The Congress on Friday criticised the Securities of Exchange Board of India (SEBI) for its ongoing investigation into the alleged questionable dealings of Gautam Adani-led Adani Group. The party claimed that governmental institutions are repeatedly failing to serve the citizens under the leadership of Prime Minister Narendra Modi.
Congress contended that the current review process lacks transparency and fairness, thereby undermining the faith of the masses. As a corrective measure, it has called for a Joint Parliamentary Committee (JPC) review of the investigation, stating that only a comprehensive and impartial overview by a JPC can unmask the truth.
The opposition party has been probing billionaire Gautam Adani's Group's financial practices after US research company Hindenburg identified "irregularities" and slammed it with stock price manipulation.

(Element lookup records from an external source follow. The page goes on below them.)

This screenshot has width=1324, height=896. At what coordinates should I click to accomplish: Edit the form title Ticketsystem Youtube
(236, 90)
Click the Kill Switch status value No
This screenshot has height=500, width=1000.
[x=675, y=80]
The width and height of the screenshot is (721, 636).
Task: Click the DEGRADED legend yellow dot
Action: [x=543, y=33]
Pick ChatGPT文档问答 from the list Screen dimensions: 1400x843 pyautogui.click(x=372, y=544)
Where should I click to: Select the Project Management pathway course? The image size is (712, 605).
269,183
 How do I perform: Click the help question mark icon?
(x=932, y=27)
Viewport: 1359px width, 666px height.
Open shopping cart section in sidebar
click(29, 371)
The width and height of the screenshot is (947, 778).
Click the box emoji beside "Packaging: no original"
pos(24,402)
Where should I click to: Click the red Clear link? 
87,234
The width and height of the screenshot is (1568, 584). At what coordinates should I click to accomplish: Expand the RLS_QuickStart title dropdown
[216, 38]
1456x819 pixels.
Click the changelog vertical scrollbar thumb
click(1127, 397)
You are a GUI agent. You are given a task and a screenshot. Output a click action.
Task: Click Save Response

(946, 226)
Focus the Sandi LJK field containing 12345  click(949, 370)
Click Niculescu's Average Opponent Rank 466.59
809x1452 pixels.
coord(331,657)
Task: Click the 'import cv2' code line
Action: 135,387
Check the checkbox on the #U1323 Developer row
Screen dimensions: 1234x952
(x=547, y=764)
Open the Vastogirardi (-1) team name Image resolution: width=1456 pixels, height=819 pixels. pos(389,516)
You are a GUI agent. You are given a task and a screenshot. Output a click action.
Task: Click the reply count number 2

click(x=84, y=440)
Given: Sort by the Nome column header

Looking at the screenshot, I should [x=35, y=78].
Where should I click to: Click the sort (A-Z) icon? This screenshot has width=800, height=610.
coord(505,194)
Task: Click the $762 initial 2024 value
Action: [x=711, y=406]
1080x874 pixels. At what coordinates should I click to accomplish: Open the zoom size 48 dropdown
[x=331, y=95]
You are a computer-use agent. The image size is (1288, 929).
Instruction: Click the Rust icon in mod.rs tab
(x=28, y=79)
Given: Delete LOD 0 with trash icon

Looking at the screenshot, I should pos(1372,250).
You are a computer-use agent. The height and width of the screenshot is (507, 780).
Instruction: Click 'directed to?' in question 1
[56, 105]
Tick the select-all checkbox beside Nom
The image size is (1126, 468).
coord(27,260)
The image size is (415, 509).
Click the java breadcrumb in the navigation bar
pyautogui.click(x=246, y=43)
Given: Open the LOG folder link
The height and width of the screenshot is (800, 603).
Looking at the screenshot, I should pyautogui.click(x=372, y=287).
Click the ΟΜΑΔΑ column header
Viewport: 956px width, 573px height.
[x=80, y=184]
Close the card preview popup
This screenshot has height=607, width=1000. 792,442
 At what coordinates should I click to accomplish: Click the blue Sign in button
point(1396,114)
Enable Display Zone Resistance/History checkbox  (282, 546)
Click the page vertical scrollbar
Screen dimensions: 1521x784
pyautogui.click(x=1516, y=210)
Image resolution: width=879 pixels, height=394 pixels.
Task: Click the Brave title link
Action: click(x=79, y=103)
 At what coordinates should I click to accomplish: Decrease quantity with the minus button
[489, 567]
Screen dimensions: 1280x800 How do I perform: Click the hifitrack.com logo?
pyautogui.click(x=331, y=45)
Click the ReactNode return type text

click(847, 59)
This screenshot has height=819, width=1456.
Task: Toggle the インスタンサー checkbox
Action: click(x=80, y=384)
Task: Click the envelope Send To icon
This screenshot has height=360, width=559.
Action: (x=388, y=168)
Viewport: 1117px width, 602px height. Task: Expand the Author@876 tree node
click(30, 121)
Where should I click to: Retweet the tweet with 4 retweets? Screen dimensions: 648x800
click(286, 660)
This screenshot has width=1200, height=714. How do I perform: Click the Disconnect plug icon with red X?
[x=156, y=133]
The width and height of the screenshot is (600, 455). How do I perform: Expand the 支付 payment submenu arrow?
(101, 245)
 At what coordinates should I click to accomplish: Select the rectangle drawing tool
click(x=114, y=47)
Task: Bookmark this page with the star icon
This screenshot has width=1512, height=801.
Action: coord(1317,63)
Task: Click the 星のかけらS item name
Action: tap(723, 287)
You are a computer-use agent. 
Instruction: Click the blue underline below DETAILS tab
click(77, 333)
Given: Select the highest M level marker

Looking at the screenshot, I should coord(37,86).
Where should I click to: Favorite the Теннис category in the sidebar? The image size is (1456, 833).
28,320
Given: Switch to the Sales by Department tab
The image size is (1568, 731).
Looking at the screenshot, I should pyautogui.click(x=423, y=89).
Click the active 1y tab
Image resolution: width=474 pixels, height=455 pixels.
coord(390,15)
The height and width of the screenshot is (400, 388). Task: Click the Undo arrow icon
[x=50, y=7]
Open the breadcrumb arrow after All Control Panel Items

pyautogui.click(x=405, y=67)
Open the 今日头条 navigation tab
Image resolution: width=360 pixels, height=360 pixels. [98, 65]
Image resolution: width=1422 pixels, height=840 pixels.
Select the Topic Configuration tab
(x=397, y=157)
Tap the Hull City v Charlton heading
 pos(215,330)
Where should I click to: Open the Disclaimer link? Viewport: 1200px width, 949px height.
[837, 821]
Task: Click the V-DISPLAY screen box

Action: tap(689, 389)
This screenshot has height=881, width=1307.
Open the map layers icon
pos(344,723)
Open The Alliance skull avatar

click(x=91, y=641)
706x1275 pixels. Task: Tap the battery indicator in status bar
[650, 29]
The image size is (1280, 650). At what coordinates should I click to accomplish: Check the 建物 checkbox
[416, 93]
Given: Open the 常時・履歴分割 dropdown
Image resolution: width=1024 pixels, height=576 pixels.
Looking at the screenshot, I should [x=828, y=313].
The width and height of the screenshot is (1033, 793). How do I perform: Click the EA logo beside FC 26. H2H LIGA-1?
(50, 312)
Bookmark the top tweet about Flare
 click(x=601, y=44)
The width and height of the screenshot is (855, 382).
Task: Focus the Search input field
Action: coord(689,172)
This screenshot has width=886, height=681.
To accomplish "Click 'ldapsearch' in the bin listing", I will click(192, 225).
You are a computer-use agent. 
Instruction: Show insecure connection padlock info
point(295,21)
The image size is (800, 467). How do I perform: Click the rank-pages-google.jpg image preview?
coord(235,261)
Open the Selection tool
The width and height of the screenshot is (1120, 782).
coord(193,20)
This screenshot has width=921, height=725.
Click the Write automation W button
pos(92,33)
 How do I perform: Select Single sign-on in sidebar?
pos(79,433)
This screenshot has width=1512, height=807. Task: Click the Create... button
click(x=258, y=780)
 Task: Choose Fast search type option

The Adani Group has disputed all of the claims stated in the Hindenburg report, claiming that it has committed no crime.
Congress general secretary Jairam Ramesh has lashed out at the market regulator over an alleged delay in its inquiry against the Adani Group. His comments come following a media report suggesting that SEBI is likely to inform the Supreme Court that the investigation initially started in 2014 but came to a halt in 2017.
According to Ramesh, SEBI attempted to conceal the commencement of the inquiry in 2014 and will only now inform the apex court about the reasons behind its suspension in 2017. SEBI, as per the information available, was compelled to restart the investigation against the Adani Group in 2020.
“Reportedly, SEBI will tell the Supreme Court that ‘the initial investigation did not yield anything’,” PTI quoted him as saying.
“Let us recall the sequence of events that SEBI singularly failed to unravel: The Directorate of Revenue Intelligence (DRI) in 2014 had investigated the over-invoicing of power-generation equipment by the Adani Group that siphoned off an alleged USD 1 billion in funds. The proceeds of this scam were handled by two Vinod Adani associates, Chang Chung-Ling and Nasser Ali Shaban Ahli, via companies based in Mauritius and the UAE.
“It subsequently emerged that the same duo had set up two investment funds in Mauritius — Emerging India Focus Fund (EIFF) and EM Resurgent Fund (EMRF) — that funnelled major investments into Adani Group shares,” he added.
Ramesh further alleged that by June 2016, the funds held 8-14 per cent of ‘benami’ holdings in Adani Enterprises, Adani Ports and Special Economic Zone, Adani Power and Adani Transmission through shell companies in Mauritius, UAE and British Virgin Islands.
“How was such a clear-cut and brazen violation of laws relating to round tripping and minimum public shareholding allowed to escape scrutiny? Why was a comprehensive DRI investigation that had already laid out the key facts ignored? What were the pressures put on SEBI to give Adani a clean chit?” he said.
Is it a coincidence that all this occurred during the SEBI chairmanship of UK Sinha who later became a director in an Adani-owned channel, Ramesh asked.
“India’s institutions are failing its people under the Modi government. The truth of the Modani scam will only be revealed by a Joint Parliamentary Committee,” he asserted.